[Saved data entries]
=== Begin Enclosure ===

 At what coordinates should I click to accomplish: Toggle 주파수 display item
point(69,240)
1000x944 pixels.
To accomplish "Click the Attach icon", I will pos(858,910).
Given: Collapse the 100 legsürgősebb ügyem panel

=== End Enclosure ===
=== Begin Enclosure ===

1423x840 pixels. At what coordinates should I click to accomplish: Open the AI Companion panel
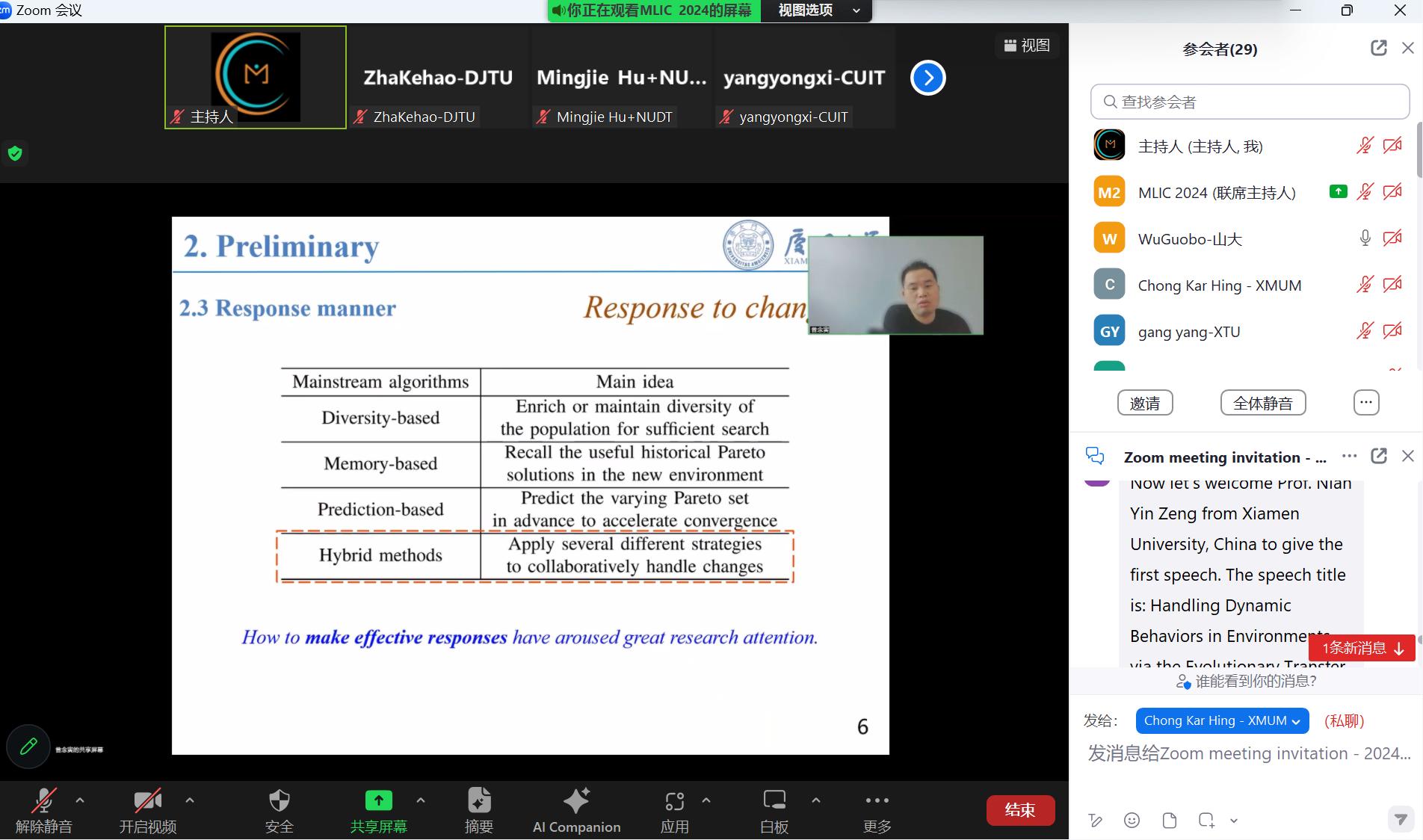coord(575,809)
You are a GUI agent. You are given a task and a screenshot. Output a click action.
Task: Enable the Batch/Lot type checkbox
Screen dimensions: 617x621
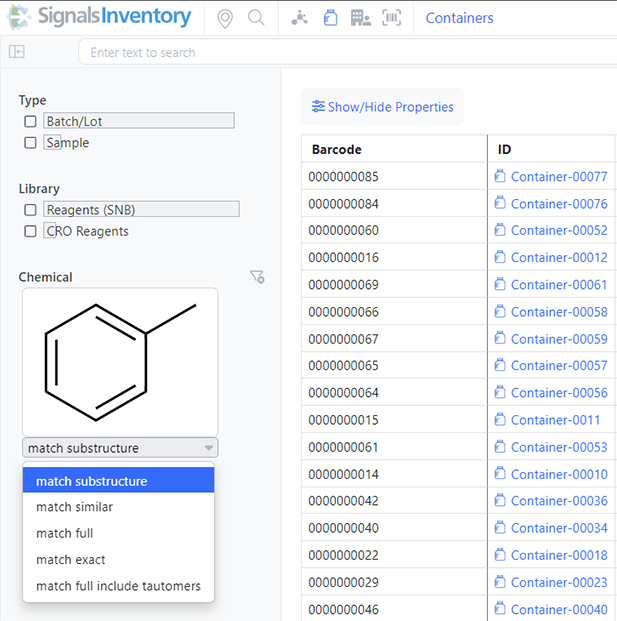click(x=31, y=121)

=== End Enclosure ===
=== Begin Enclosure ===

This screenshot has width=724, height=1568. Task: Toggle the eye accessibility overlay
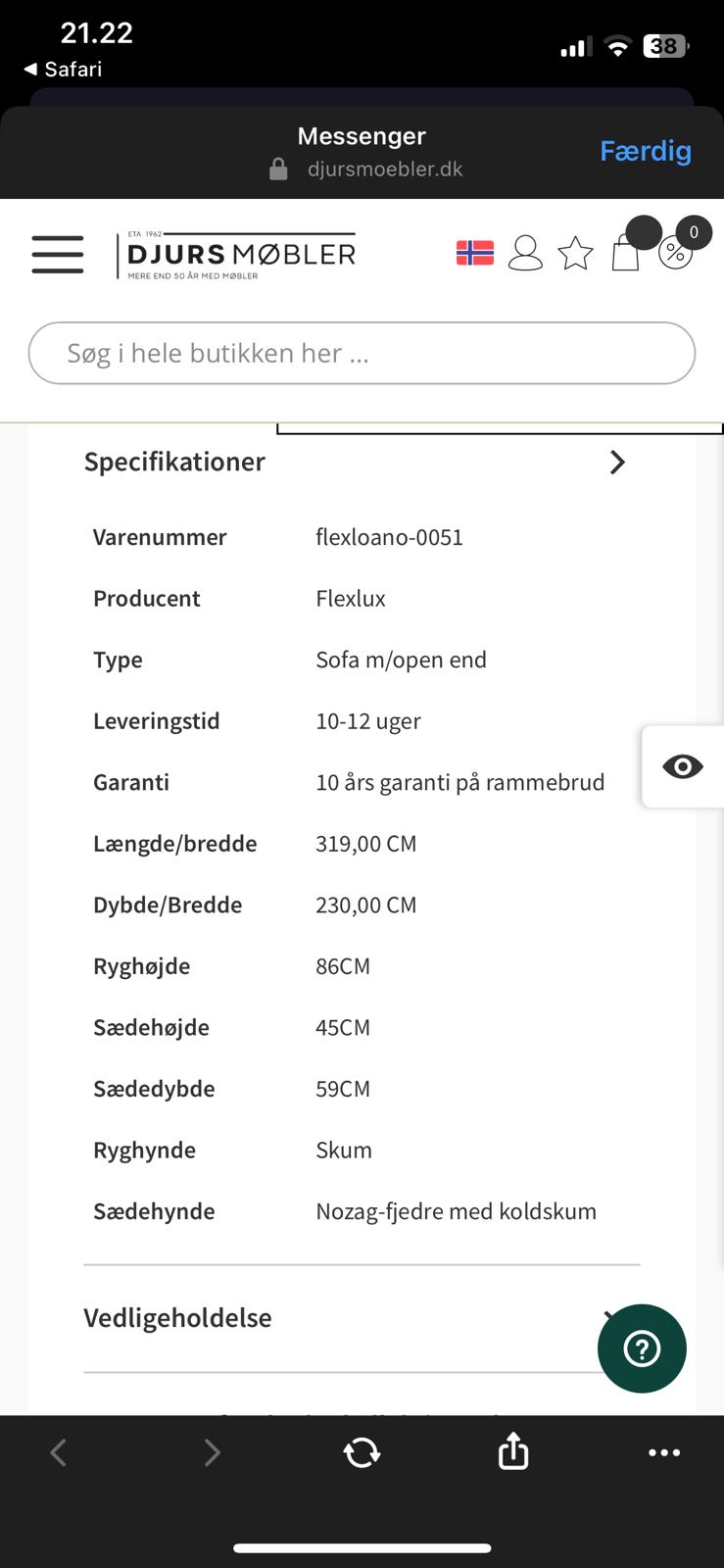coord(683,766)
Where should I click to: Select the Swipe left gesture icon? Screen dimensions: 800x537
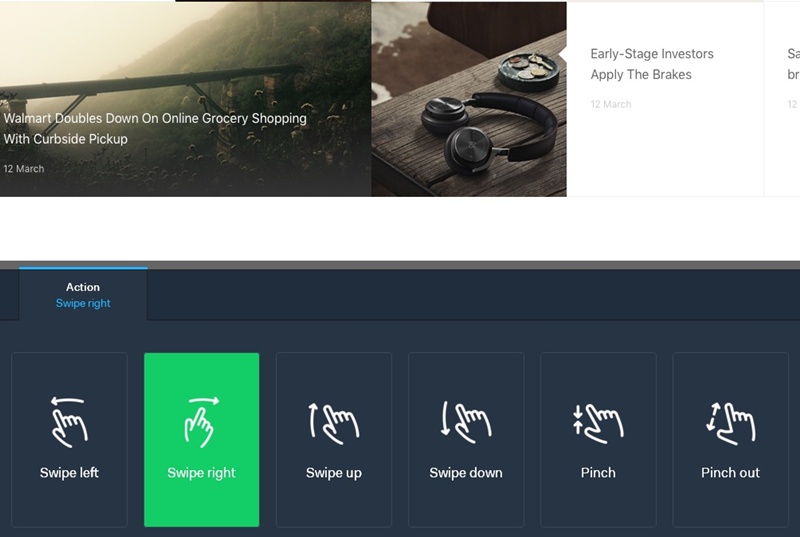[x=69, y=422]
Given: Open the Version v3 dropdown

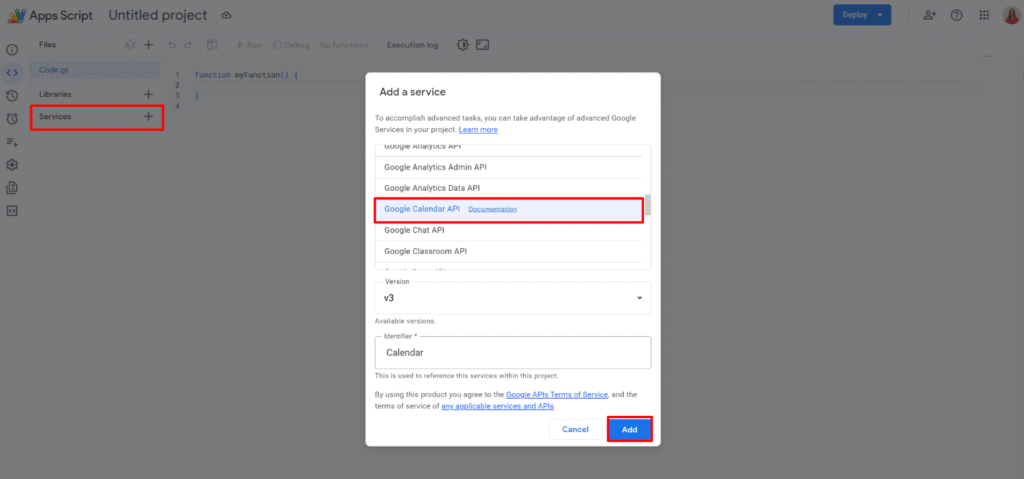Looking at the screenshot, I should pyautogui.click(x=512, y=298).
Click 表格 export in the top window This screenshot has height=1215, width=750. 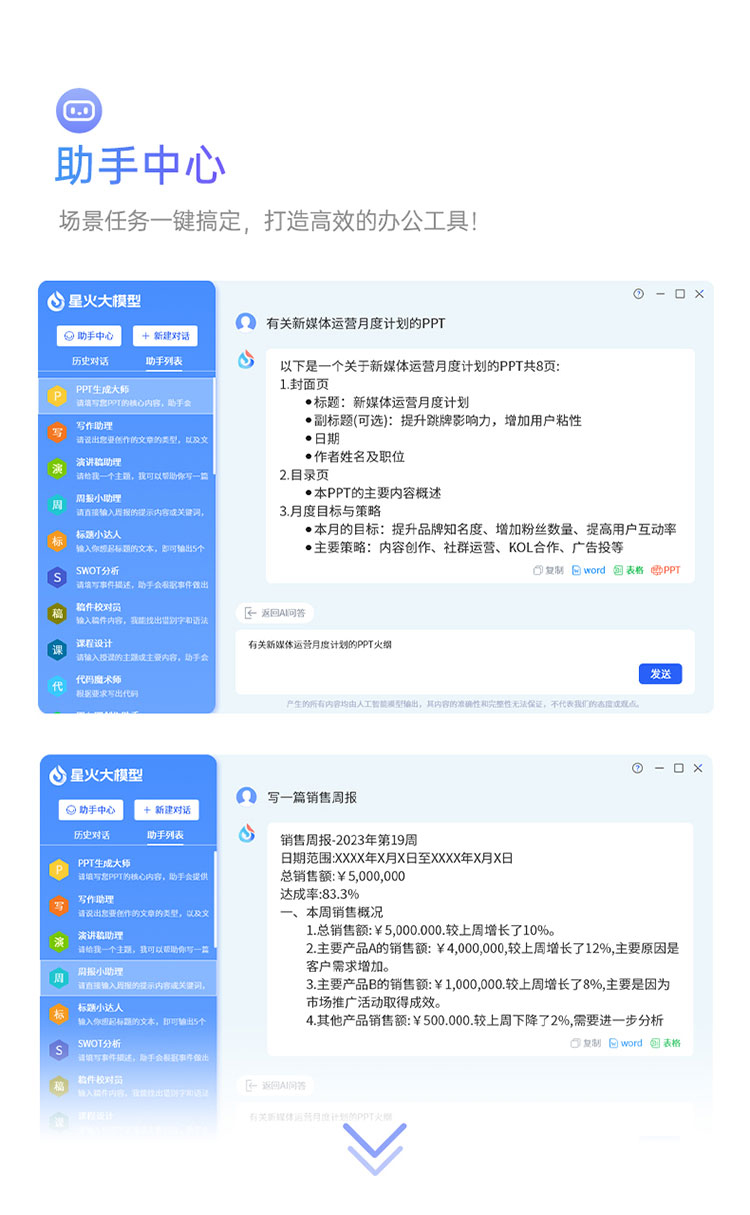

=== End Enclosure ===

From the entries above, extract only the lines running from the one containing "1000x944 pixels." through the one containing "Given: Collapse the", inclusive.

### Answer to the exercise
1000x944 pixels.
To accomplish "Click the Attach icon", I will pos(858,910).
Given: Collapse the 100 legsürgősebb ügyem panel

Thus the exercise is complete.